** begin **

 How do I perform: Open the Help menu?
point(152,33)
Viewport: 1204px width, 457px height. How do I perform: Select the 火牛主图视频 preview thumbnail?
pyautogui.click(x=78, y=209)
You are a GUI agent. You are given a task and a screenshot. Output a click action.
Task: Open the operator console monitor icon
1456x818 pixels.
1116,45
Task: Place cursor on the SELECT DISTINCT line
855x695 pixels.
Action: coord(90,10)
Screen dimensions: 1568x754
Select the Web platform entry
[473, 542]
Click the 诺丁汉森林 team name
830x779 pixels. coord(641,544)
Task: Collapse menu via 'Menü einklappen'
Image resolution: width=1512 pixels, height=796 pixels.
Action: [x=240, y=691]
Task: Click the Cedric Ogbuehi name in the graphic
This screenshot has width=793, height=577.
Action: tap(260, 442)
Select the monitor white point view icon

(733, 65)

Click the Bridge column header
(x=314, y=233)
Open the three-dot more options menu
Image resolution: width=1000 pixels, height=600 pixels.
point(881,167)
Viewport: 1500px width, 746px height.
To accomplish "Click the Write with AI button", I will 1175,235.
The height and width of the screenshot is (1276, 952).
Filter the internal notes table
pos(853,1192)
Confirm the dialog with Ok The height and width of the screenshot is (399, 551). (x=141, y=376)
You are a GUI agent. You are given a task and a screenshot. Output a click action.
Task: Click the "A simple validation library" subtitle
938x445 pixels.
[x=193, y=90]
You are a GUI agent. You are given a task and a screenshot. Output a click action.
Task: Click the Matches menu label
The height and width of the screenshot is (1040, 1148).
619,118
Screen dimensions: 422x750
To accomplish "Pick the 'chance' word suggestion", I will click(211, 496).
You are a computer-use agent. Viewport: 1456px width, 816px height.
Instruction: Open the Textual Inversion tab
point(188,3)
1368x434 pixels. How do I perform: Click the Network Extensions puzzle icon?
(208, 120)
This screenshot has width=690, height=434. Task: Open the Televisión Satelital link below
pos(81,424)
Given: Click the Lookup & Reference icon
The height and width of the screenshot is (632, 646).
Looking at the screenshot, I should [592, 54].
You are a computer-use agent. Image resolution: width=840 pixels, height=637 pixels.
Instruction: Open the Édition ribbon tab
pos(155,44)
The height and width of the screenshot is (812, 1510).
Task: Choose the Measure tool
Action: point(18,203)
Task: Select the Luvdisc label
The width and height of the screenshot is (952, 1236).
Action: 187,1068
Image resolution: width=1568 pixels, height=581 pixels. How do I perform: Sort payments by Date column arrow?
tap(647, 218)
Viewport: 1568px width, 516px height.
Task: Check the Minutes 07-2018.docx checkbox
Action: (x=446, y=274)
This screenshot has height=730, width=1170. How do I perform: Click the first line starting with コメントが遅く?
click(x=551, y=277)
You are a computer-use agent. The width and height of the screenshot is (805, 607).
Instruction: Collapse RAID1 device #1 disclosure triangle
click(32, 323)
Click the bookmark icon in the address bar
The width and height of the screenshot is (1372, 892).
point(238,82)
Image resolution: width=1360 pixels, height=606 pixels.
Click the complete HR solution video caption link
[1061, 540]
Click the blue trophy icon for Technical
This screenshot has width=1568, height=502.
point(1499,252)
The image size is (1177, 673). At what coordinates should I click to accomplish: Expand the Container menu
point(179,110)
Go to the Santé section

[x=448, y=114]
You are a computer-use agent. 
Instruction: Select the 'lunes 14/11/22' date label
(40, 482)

** end **

→ Problem to work on
Copy out all the entries above, replacing "Instruction" with "Step" everywhere it appears and changing nothing else.

→ The completed task
 How do I perform: Open the Help menu?
point(152,33)
Viewport: 1204px width, 457px height. How do I perform: Select the 火牛主图视频 preview thumbnail?
pyautogui.click(x=78, y=209)
You are a GUI agent. You are given a task and a screenshot. Output a click action.
Task: Open the operator console monitor icon
1456x818 pixels.
1116,45
Task: Place cursor on the SELECT DISTINCT line
855x695 pixels.
Action: coord(90,10)
Screen dimensions: 1568x754
Select the Web platform entry
[473, 542]
Click the 诺丁汉森林 team name
830x779 pixels. coord(641,544)
Task: Collapse menu via 'Menü einklappen'
Image resolution: width=1512 pixels, height=796 pixels.
Action: [x=240, y=691]
Task: Click the Cedric Ogbuehi name in the graphic
This screenshot has width=793, height=577.
Action: tap(260, 442)
Select the monitor white point view icon

(733, 65)

Click the Bridge column header
(x=314, y=233)
Open the three-dot more options menu
Image resolution: width=1000 pixels, height=600 pixels.
point(881,167)
Viewport: 1500px width, 746px height.
To accomplish "Click the Write with AI button", I will 1175,235.
The height and width of the screenshot is (1276, 952).
Filter the internal notes table
pos(853,1192)
Confirm the dialog with Ok The height and width of the screenshot is (399, 551). (x=141, y=376)
You are a GUI agent. You are given a task and a screenshot. Output a click action.
Task: Click the "A simple validation library" subtitle
938x445 pixels.
[x=193, y=90]
You are a GUI agent. You are given a task and a screenshot. Output a click action.
Task: Click the Matches menu label
The height and width of the screenshot is (1040, 1148).
619,118
Screen dimensions: 422x750
To accomplish "Pick the 'chance' word suggestion", I will click(211, 496).
You are a computer-use agent. Viewport: 1456px width, 816px height.
Step: Open the Textual Inversion tab
point(188,3)
1368x434 pixels. How do I perform: Click the Network Extensions puzzle icon?
(208, 120)
This screenshot has width=690, height=434. Task: Open the Televisión Satelital link below
pos(81,424)
Given: Click the Lookup & Reference icon
The height and width of the screenshot is (632, 646).
Looking at the screenshot, I should [592, 54].
You are a computer-use agent. Image resolution: width=840 pixels, height=637 pixels.
Step: Open the Édition ribbon tab
pos(155,44)
The height and width of the screenshot is (812, 1510).
Task: Choose the Measure tool
Action: point(18,203)
Task: Select the Luvdisc label
The width and height of the screenshot is (952, 1236).
Action: 187,1068
Image resolution: width=1568 pixels, height=581 pixels. How do I perform: Sort payments by Date column arrow?
tap(647, 218)
Viewport: 1568px width, 516px height.
Task: Check the Minutes 07-2018.docx checkbox
Action: (x=446, y=274)
This screenshot has height=730, width=1170. How do I perform: Click the first line starting with コメントが遅く?
click(x=551, y=277)
You are a computer-use agent. The width and height of the screenshot is (805, 607).
Step: Collapse RAID1 device #1 disclosure triangle
click(32, 323)
Click the bookmark icon in the address bar
The width and height of the screenshot is (1372, 892).
point(238,82)
Image resolution: width=1360 pixels, height=606 pixels.
Click the complete HR solution video caption link
[1061, 540]
Click the blue trophy icon for Technical
This screenshot has width=1568, height=502.
point(1499,252)
The image size is (1177, 673). At what coordinates should I click to accomplish: Expand the Container menu
point(179,110)
Go to the Santé section

[x=448, y=114]
You are a computer-use agent. 
Step: Select the 'lunes 14/11/22' date label
(40, 482)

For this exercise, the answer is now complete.